Your goal: Reproduce the material below, starting at the line containing "Given: Click the layers panel opacity field" and ending at the line containing "Task: Click the plus icon to add metadata", and switch "Viewport" to "Canvas" while keeping all other text unchanged. Omit the pictures from your output.

Provided information:
########################################

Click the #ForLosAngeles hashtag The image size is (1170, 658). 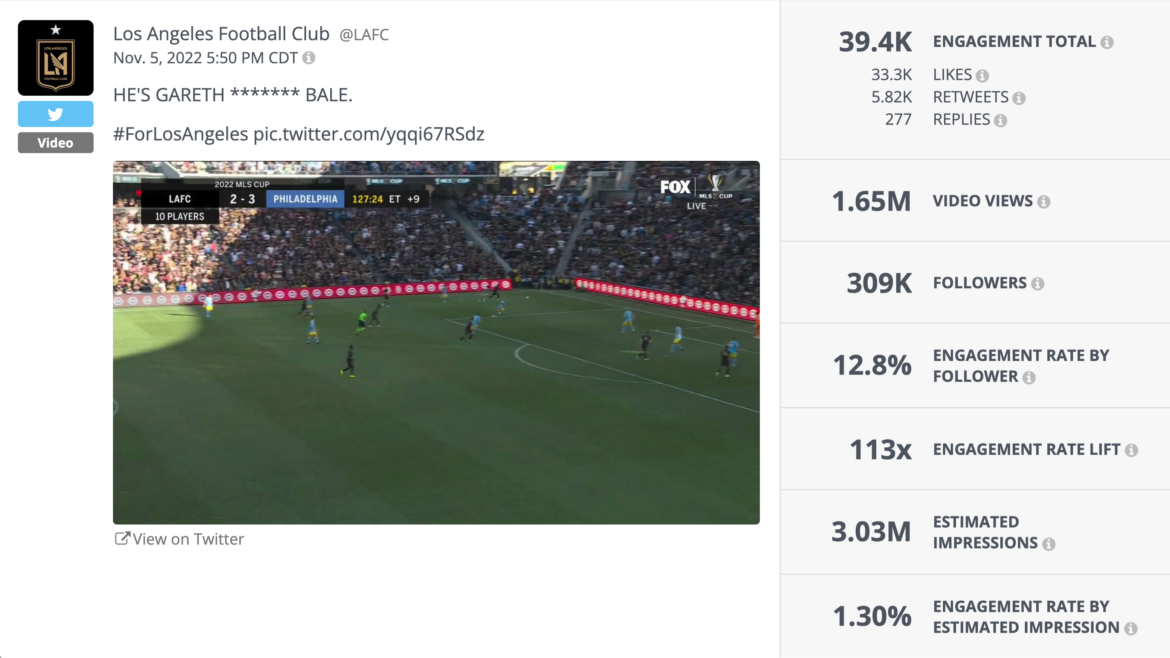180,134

########################################

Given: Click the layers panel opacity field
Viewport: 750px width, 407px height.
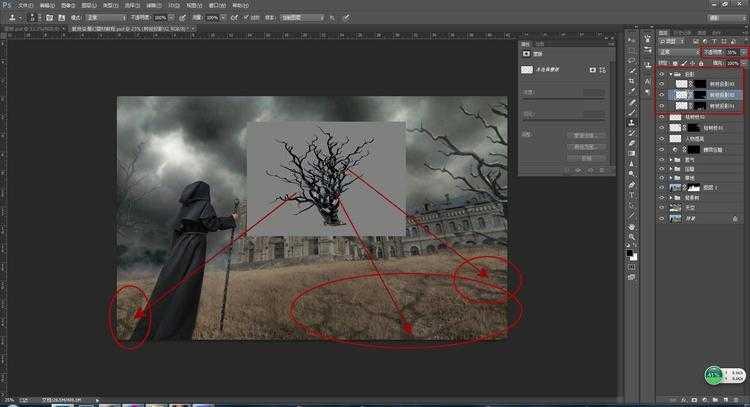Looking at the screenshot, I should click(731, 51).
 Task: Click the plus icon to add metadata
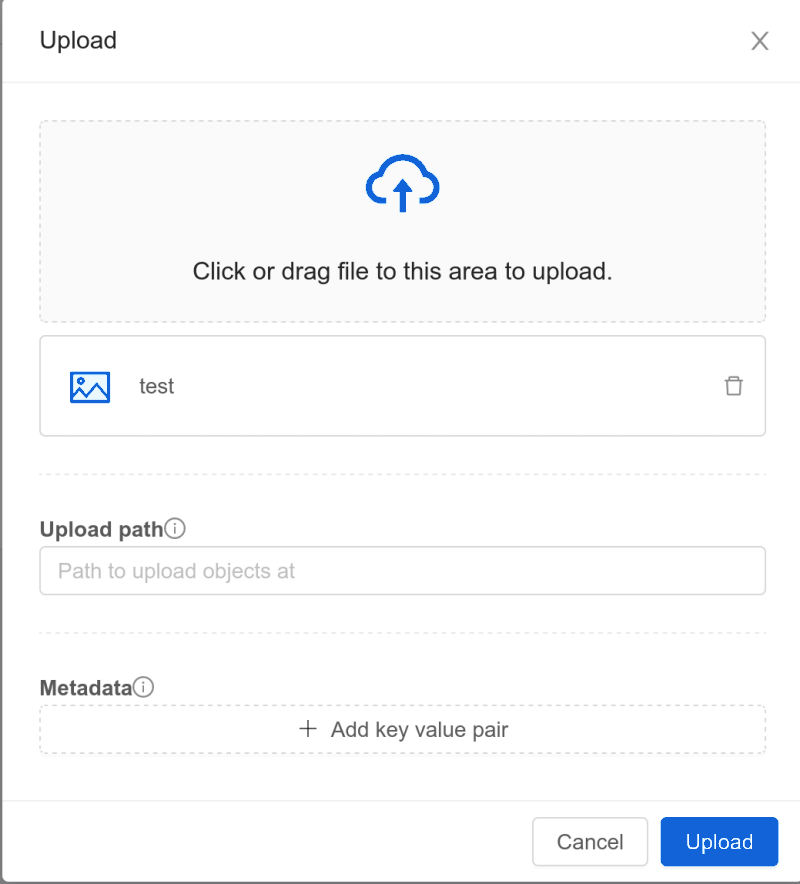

########################################

Answer to the task:
Given: Click the layers panel opacity field
Canvas: 750px width, 407px height.
Looking at the screenshot, I should click(731, 51).
 Task: Click the plus icon to add metadata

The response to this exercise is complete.